The purpose of the Directive was baronial: foremost, it sought to convey the Community into line with the WIPO ‘Internet Treaties’ ; 2nd, it sought to harmonize assorted facets of right of first publication jurisprudence within the Community. However, it has emerged as arguably “neither fish nor fowl” . The ambivalent purposes of the step are reflected by Recital 5 of the Directive:
“Technological development has multiplied and diversified the vectors for creative activity, production and development. While no new constructs for the protection of rational belongings are needed, the current jurisprudence on right of first publication and related rights should be adapted and supplemented to react adequately to economic worlds such as new signifiers of exploitation.”
While the above clearly acknowledges the impact of technological development, it lamely and complacently concludes that bing rational belongings protection is mostly equal. The extremist impact of the cyberspace with its debut of hitherto unanticipated methods of copying is relegated in importance to “new signifiers of exploitation” which in their bend are categorised simply as modern-day “economic realities” instead than recognised as the radical outgrowth of entirely new challenges to old constructs of right of first publication protection.
On a procedural degree, Hugenholtz is scathing:
“The consequence of this over-ambitious project has been predictable. The Directive is a severely drafted, compromise-ridden piece of statute law. It does non increase ‘legal certainty’…but alternatively creates new uncertainnesss by utilizing obscure and in topographic points about unintelligible language.” [ Hugenholtz, p.501, 2000 ]
Worse still, is the dilution of the commissariats in Respect of Reproduction Right in Article 2 by the consequence of Article 5. Article 2 requires Member States to supply for the sole right to empower or forbid reproduction of literary plants, arrested developments of public presentations, phonograms, movies and broadcasts. However, Article 5 allows States to supply for exclusions or restrictions to the reproduction right in Article 2 in an extended scope of state of affairss. With the exclusion of those referred to in Art. 5 ( 1 ) , acceptance of such exclusions is optional. It is imaginable hence that the ultimate impact upon national jurisprudence may be really limited with “cherry picking” by Member States so as to do as small perturbation as possible to their bing right of first publication Torahs. Hugenholtz (ibid. ) expresses the position that in footings of the professed purpose of harmonization, this latitude renders the Directive a “total failure” .

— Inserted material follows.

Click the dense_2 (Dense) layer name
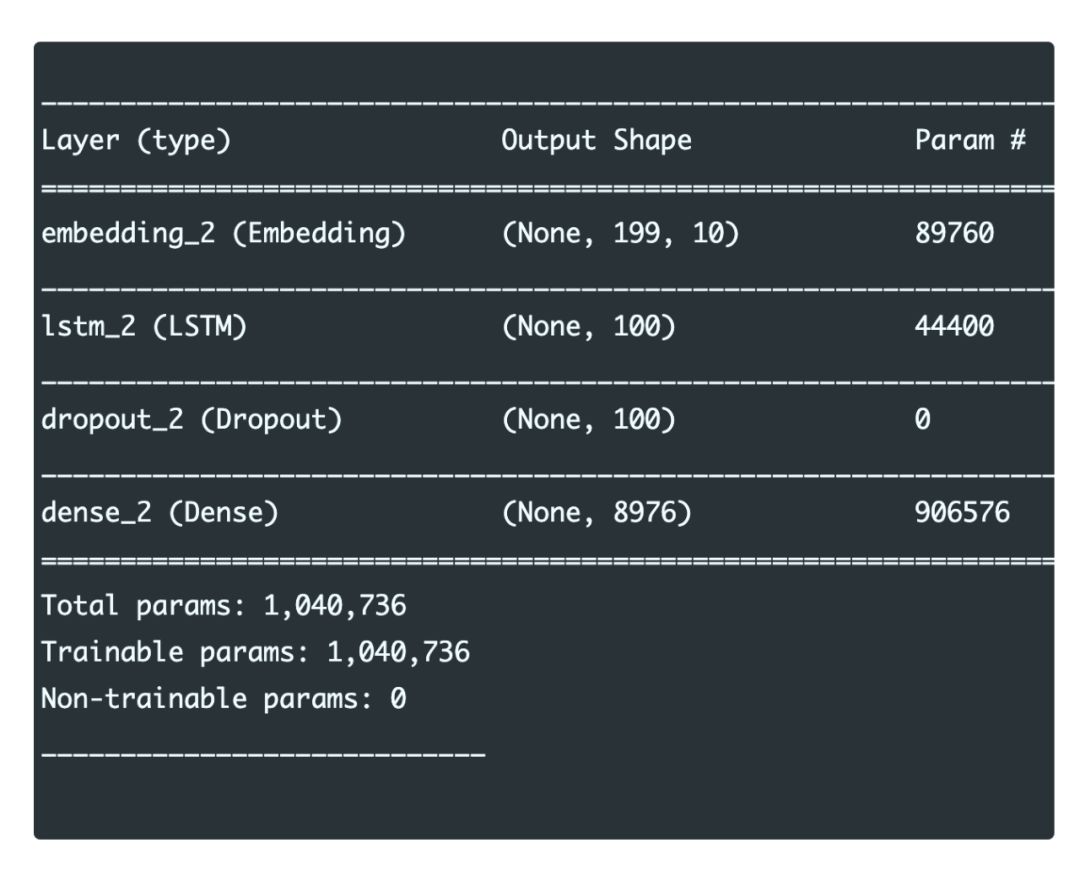The height and width of the screenshot is (876, 1080). [x=159, y=513]
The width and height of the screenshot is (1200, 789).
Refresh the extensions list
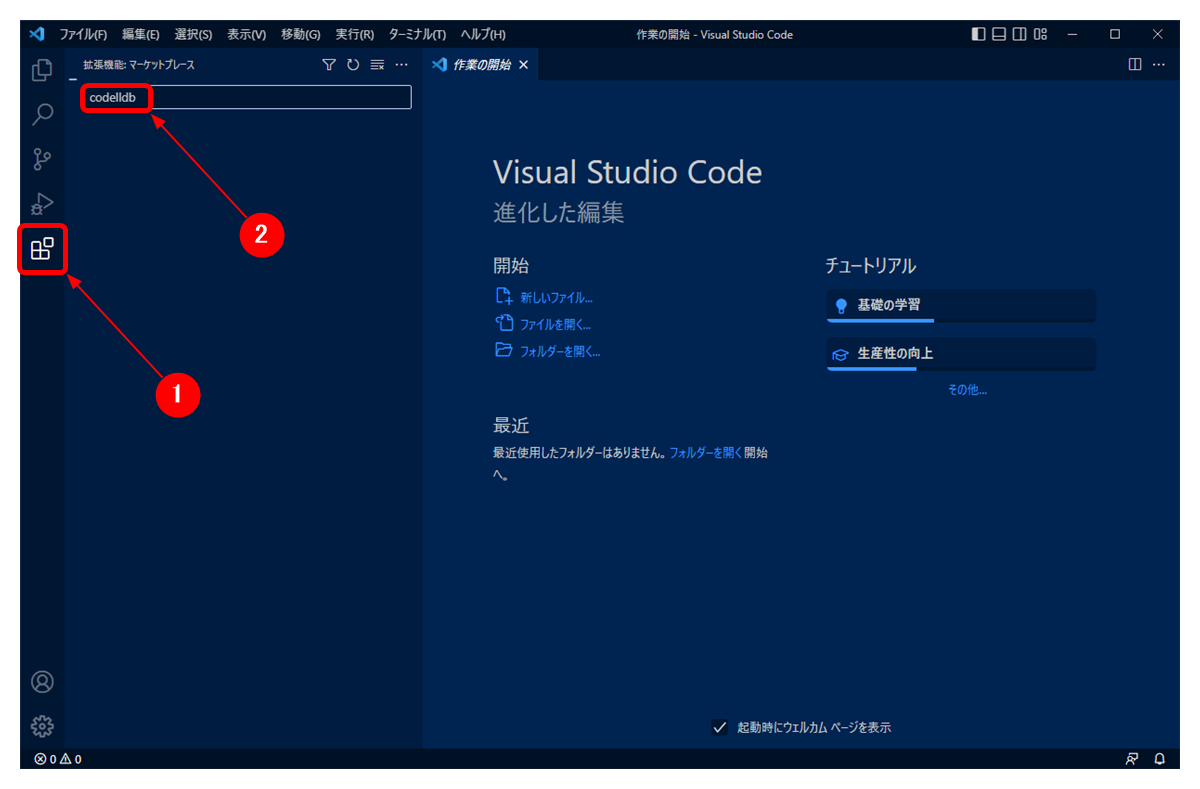(352, 64)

Further, there is range for considerable concern as to the substantial impact of certain facets of the Directive where it is implemented domestically. There is a potentially annihilating impact upon package development. At present, ss.50B and 296A of the Copyright, Designs and Patents Act 1988 permit’s the “reverse-engineering of copyrighted package programmes in order to let the development of an interoperable merchandise. While this has hitherto been regarded as extremely desirable, the fright must be that in future package companies with a dominant place in the market will raise copyright protection to forestall the necessary decompilation of their plan in order to “squeeze out” rivals. While this might at first sight seem notional, it is already a commercial world. In America, a comparable proviso was invoked by Sony in necessitating a coder of a robotic Canis familiaris to take codification from his web site on the land that the release of that codification had efficaciously infringed their right of first publication [ 3 ] .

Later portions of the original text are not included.